도 11 A-B. 포도당 가용성(glucose availability)이 높은 조건에서, 만성적인 T-세포 자극은 산화 스트레스를 유발한다. 도 11A - 관련 대사 경로의 개략도. 단리된 CD8+ 및 CD4+ T 세포를 플레이트-결합된 항-CD3 및 항-CD28로 2일 동안 자극하였다. 2일 자극 후, 추가 6일 동안 세포를 IL-2 단독에서 인큐베이션하거나 2일마다 항-CD3 및 항-CD28로 코팅된 플레이트에 연속적으로 재-플레이팅하였다. 8일째, 클로로메틸 2',7'-디클로로디하이드로플루오레세인 디아세테이트 (CM-DCFDA)를 30분 동안 세포에 첨가한 후 유세포 분석에 의해 GFP 형광을 평가했다. CM-DCFDA는 활성 산소종 (ROS)의 존재 하에서 산화될 때에만 GFP 채널에서 형광을 발하므로 세포 내 ROS의 상대적 축적을 반영한다. 도 11B에 나타난 결과는, 만성적으로 (Ch) 자극된 CD4+ 및 CD8+ T-세포가 급성으로 자극된 (Ac) CD4+ 및 CD8+ T-세포에 비해 활성 산소종의 축적 증가 나타낸다는 것을 입증한다.
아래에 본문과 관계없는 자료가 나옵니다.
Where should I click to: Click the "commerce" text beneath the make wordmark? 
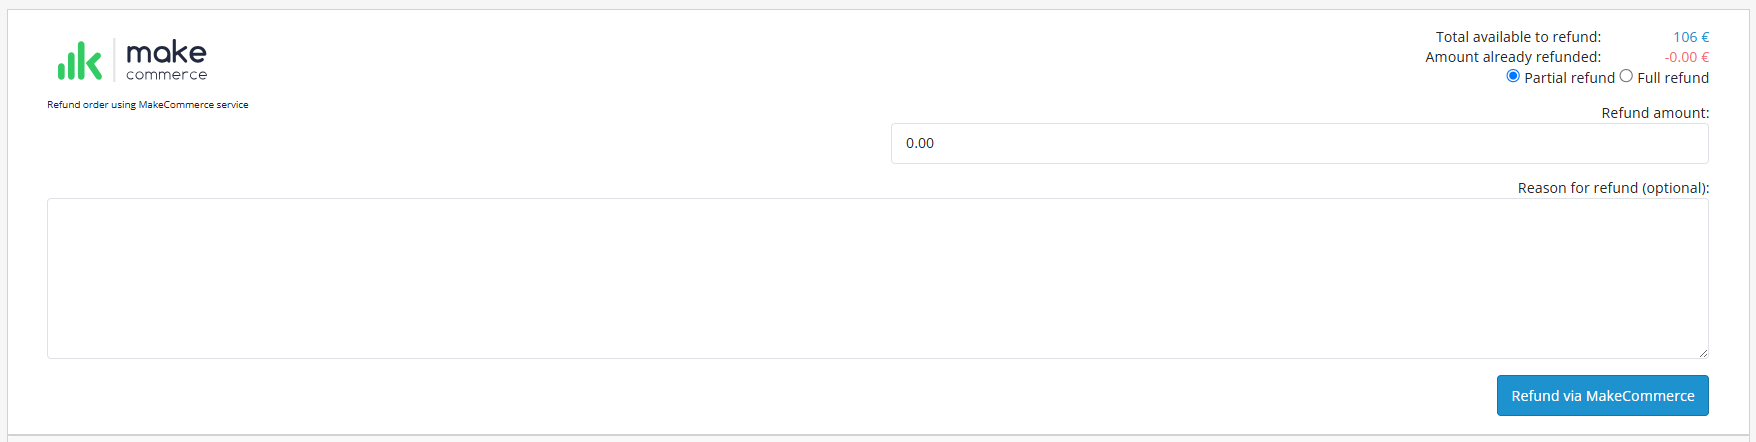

도 12 A-B. 낮은 포도당 가용성 하에서, 만성적으로 자극된 T 세포는 생존할 수 없다. 단리된 CD3+ T 세포를 플레이트-결합된 항-CD3 및 항-CD28로 2일 동안 자극하였다. 2일 자극 후, 세포를 추가 6일 동안 IL-2 단독에서 인큐베이션하거나, 표시된 것처럼 20mM 포도당, 2mM 포도당, 또는 0.5 mM 포도당을 포함하는 배지에서 2일마다 항-CD3 및 항-CD28로 코팅된 플레이트에 연속적으로 재-플레이팅하였다 Coulter 카운터를 사용하여 2일마다 세포를 계수했다. 도 12A-B에 제시된 데이터는, 만성적으로 자극된 T 세포 (도 12A)가 급성적으로 자극된 T 세포 (도 12A)와 비교하여, 낮은 세포외 포도당 가용성에 대한 감수성 증가 및 낮은 세포외 포도당 가용성에 대한 감수성 증가를 나타낸다는 것을 보여준다.
도 13 A-B. N-아세틸시스테인은 만성적으로 자극된 T-세포의 증식을 회복시킨다. 도 13A - 모델/방법의 개략도. 단리된 CD3+ T 세포를 플레이트-결합된 항-CD3 및 항-CD28로 2일 동안 자극하였다. 2일 자극 후, 추가 6일 동안 세포를 IL-2 단독에서 인큐베이션하거나, 10mM N-아세틸시스테인의 존재 또는 부재하에서 2일마다 항-CD3 및 항-CD28로 코팅된 플레이트에 연속적으로 재-플레이팅하였다. Coulter 카운터를 사용하여 2일마다 세포를 계수했다. 도 13B에 제시된 데이터는, N-아세틸시스테인이 만성 자극에 의한 증식 장애를 완전히 역전시킨다는 것을 보여준다.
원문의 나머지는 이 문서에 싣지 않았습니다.